Среди гор книг, которые Сталин прочел, а чаще, за неимением времени, просто перелистал и отложил, было немного таких, которые он отложил бы для перечтения. Сказать так можно, ибо Сталин, перечитывая, не оставлял обычных пометок и ничего не подчеркивал, зато мысли, там высказанные, старательно вписывались в тетради по разделам, которые он сам наметил: «Национализм», «Враги», «Евреи», «Предусмотрительность», «Ложь», «Восточная мудрость», «Пословицы к делу», «Добро», «Предатели», «Воспитание», «Классики». А книги, отложенные для перечтения, были: Платон, Аристотель, Пифагор, Эпикур, Солон, Сенека-младший, китайская древняя философия, индийская философия..

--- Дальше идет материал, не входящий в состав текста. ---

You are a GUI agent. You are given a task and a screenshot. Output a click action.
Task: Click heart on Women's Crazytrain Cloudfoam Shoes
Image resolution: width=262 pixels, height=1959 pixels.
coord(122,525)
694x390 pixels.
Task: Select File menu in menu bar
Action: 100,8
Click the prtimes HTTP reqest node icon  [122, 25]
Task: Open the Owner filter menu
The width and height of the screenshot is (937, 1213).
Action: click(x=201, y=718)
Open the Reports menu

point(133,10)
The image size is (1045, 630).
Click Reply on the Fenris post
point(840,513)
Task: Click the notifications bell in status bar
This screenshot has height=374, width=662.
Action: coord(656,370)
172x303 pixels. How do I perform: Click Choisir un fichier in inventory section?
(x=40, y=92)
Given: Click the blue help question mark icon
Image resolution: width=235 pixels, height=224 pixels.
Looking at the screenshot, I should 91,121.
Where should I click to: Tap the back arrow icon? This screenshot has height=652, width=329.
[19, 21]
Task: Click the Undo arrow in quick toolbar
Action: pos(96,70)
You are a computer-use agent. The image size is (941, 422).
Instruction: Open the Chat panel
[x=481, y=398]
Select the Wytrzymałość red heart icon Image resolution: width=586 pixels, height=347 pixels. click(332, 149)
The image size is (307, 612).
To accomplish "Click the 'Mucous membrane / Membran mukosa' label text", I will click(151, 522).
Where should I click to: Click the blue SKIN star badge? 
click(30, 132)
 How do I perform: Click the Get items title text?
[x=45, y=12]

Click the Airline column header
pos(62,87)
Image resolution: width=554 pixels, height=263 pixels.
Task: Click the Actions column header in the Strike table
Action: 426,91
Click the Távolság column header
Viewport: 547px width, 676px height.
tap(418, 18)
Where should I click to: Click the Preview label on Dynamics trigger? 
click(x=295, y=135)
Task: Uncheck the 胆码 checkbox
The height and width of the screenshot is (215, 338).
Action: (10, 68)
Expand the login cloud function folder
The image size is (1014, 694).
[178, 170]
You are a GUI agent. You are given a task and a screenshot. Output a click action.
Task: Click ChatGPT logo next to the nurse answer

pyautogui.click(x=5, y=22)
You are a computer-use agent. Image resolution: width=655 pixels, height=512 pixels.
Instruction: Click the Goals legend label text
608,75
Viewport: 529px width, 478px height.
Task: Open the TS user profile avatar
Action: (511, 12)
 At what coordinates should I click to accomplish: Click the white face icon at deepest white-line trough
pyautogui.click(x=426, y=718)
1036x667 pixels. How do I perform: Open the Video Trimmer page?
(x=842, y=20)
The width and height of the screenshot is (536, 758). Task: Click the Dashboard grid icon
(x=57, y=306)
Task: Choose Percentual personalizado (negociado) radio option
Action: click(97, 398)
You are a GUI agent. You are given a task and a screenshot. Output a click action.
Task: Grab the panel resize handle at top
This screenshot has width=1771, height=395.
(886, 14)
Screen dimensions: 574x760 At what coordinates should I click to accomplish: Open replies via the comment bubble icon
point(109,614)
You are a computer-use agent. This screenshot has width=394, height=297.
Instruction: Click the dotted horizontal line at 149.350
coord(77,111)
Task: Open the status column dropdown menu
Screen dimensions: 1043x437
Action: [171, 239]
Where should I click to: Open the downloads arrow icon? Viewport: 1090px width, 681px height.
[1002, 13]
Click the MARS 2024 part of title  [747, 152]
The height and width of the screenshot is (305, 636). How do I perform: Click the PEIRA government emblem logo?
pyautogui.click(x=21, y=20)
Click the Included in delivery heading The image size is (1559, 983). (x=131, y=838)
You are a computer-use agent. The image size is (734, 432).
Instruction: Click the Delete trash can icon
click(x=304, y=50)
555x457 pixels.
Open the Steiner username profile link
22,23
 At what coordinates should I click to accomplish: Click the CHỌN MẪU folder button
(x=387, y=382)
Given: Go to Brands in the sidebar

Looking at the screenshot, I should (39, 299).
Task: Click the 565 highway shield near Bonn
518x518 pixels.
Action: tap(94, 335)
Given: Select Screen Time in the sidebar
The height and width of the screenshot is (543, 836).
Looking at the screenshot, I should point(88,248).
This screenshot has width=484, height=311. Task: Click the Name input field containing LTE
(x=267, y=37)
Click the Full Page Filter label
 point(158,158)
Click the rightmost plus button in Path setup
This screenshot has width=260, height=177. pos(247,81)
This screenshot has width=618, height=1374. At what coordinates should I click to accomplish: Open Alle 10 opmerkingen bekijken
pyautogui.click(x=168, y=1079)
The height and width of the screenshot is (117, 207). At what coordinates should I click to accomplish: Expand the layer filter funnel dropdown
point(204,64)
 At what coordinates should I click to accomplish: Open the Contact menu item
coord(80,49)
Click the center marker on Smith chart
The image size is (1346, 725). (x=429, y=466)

Из классиков-литераторов Сталин перечитывал только Щедрина, Гоголя и Чехова, Толстого сколько раз принимался — столько и бросал, Достоевского откровенно презирал и не прочел полностью ни одной книги. Пушкина изредка почитывал, но чаще читал Лермонтова и ставил его выше.
Как-то в откровенную минуту и будучи в изрядном настроении, что бывало не часто, Сталин разговорился с молчаливым своим секретарем, чахоточным Товстухой, и полупрезрительно — полудружески сказал:
— Ну-ка ты, мудрец, найди-ка мнэ чьто-то из старых авторов об управлэныи государством… И чтоб., как на ла-доны… было.
Преданный секретарь, склонив голову к плечу, что-то помекал, по-козлиному пожевал губами и сказал, что поищет. На другой день на стол Сталина легла тощая книжонка, затрепанная и замурзанная, со штампом кремлевской библиотеки. Дореволюционное издание с ятями и ерами: НИККОЛО МАКИАВЕЛЛИ. «ГОСУДАРЬ».
— Вот, — сказал Товстуха, вытягивая свое интеллигентное лицо и делаясь похожим на Луначарского. — Здесь.. пожалуй., собрано все, что стоит знать… (Товстуха, видимо, хотел сказать: «Государю!», но вовремя поправился) для., э-э… успешного., э-э… руководства..
— Хараще… Аставтэ… Я слышал., об этой кныгэ..
Когда Товстуха закрыл дверь, Сталин взял книгу с выражением некоторой брезгливости… Была так затерта, зачитана, с чьими-то почеркушками — чернилами и карандашом. А он не любил затрепанные книги, подчеркнутые мысли… Но… Что делать? Он пропустил нудное (так показалось) посвящение: «Его светлости Лоренцо деи Медичи». Только одна фраза Макиавелли задержала его внимание: «И хотя я полагаю, что сочинение недостойно предстать перед Вами, однако же верно, что по своей снисходительности Вы удостоите принять его, зная, что не в моих силах преподнести Вам дар больший, нежели средство в кратчайший срок постигнуть то, что сам я узнавал ценою многих опасностей и невзгод».
В витиеватой этой фразе Сталин с удовлетворением обнаружил и тонкую лесть, и явное поклонение, и скрытую похвалу самому себе, и даже явно протянутую руку за золотой мздой. Умели крутить фразой, оказывается, и в пятнадцатом веке!
— Ну., посмотрым… чьто ты узнавал! — пробормотал вождь и, закурив трубку, попыхивая ею, начал читать.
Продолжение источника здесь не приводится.